Over in Germany, this week’s election was met with countless headlines about how the country had swung to the right. They weren’t wrong per se, but they were lazy and uninformative. Sure, the far-right Alternative for Germany doubled its vote and the centre-right Christian Democratic Union had become the largest party. That was all as expected.
What was not expected was for the new Chancellor, Friedrich Merz, a lifelong Atlanticist, to come straight out and say that one of his chief goals was to “strengthen Europe as quickly as possible, so that we achieve independence from the US”.
Nor were we expecting Merz to be able to form a coalition with just the centre-right CDU and the centre-left SDP (Social Democratic Party), potentially providing a much more stable government than we anticipated. Or for the SDP’s Olaf Scholz, who has maintained a stubbornly naive approach towards the Ukraine conflict, to retreat from future coalition negotiations, leaving the hawkish defence minister Boris Pistorius in his place.
For Germany, these are seismic changes. Its debt rule has held back increased defence spending. Its unique historic experience makes it sceptical of military adventurism. Its political class has long aspired to work with Russia rather than demonise it. But now, with incredible speed, things are changing, on a really deep fundamental level.

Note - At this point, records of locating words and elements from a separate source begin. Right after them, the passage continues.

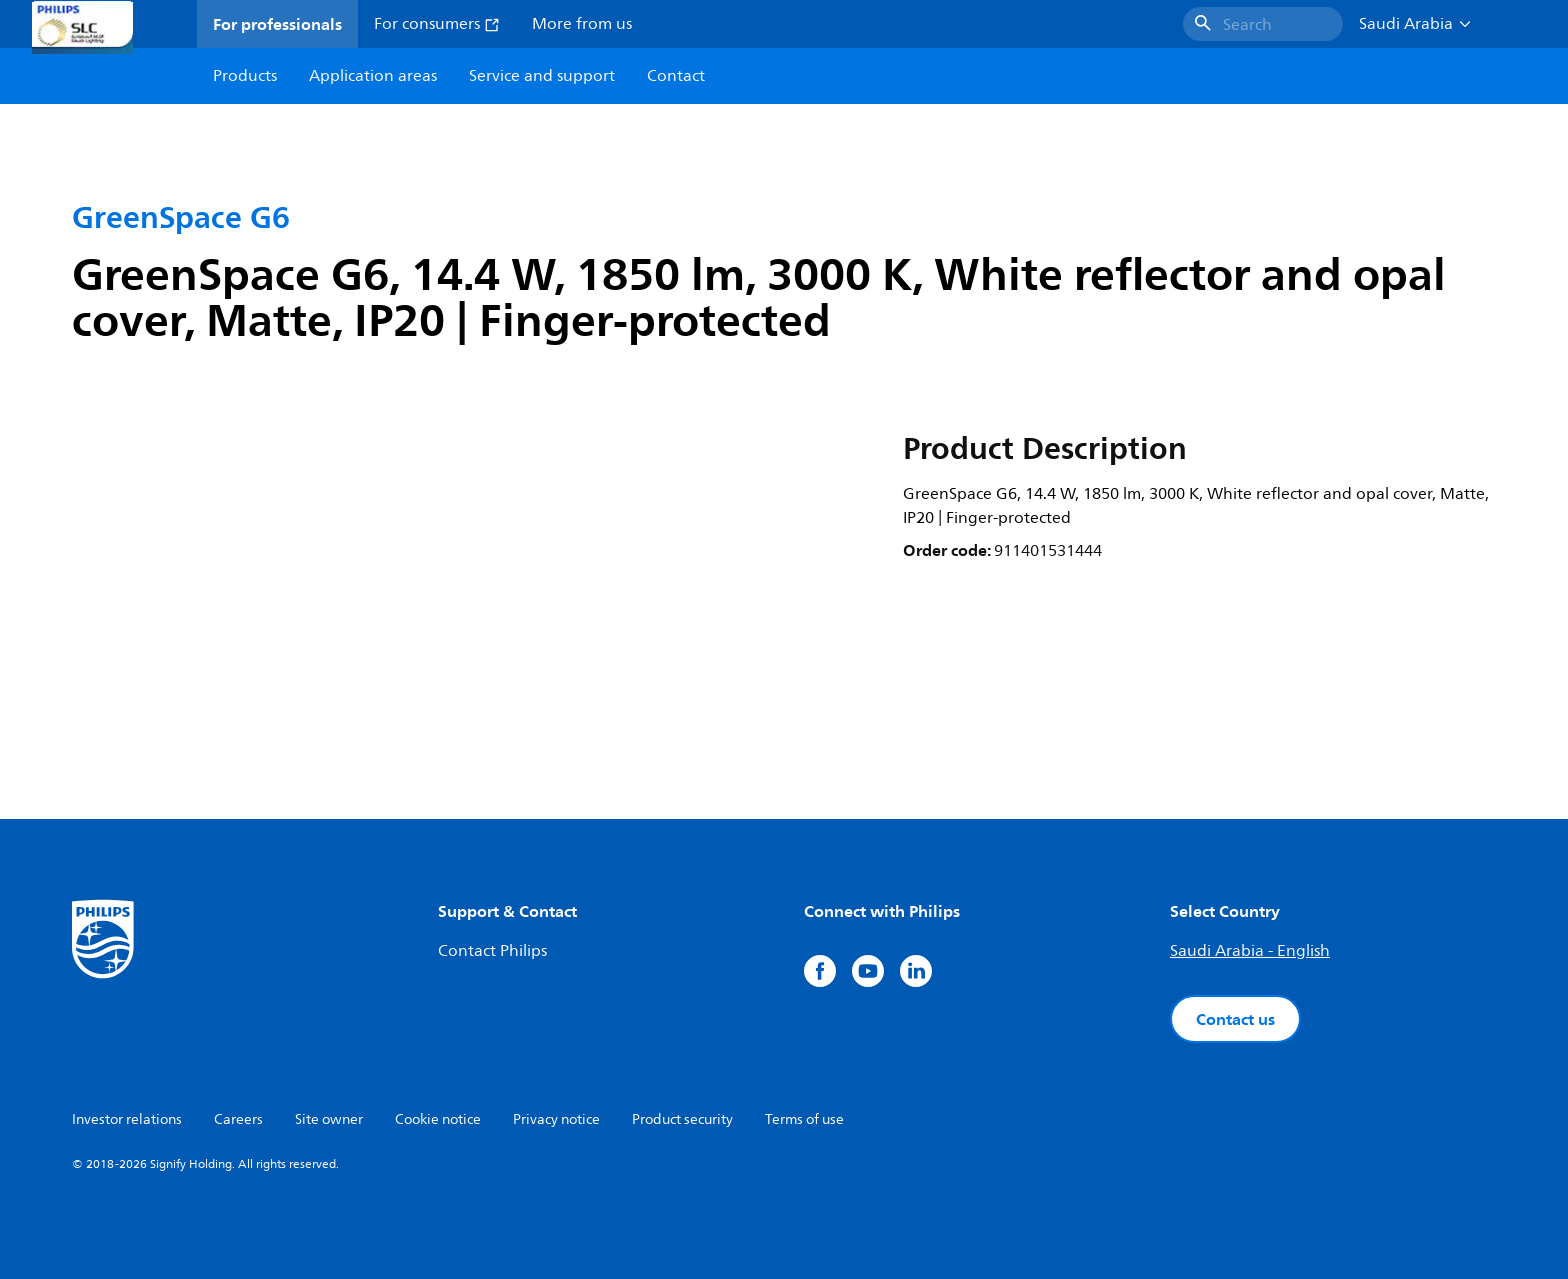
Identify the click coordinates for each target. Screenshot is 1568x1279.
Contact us (1235, 1019)
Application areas (373, 76)
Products (245, 76)
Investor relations (127, 1119)
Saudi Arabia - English (1250, 951)
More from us (582, 24)
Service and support (542, 76)
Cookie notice (438, 1119)
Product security (682, 1119)
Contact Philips (492, 951)
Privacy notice (556, 1119)
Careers (238, 1119)
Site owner (329, 1119)
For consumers (437, 24)
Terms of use (804, 1119)
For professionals (277, 24)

In Berlin, Paris and London, all the signs point in the same direction.
Starmer has long viewed defence as his key offer in talks about improving the UK-EU post-Brexit relationship. Now, Europe has become uniquely open to that message. Everyone is reading the same script, with the same narrative structure, leading to the same outcome.
Much can change. Things can alter quickly in a period of unprecedented chaos. But as things stand, we seem to be witnessing Europe’s transformation from a purely trading and regulatory project into a powerful military entity capable of projecting its values.
Decades from now, when the names of Trump’s FBI appointments have faded from memory, we may well consider that one of the most important political developments of our lifetime.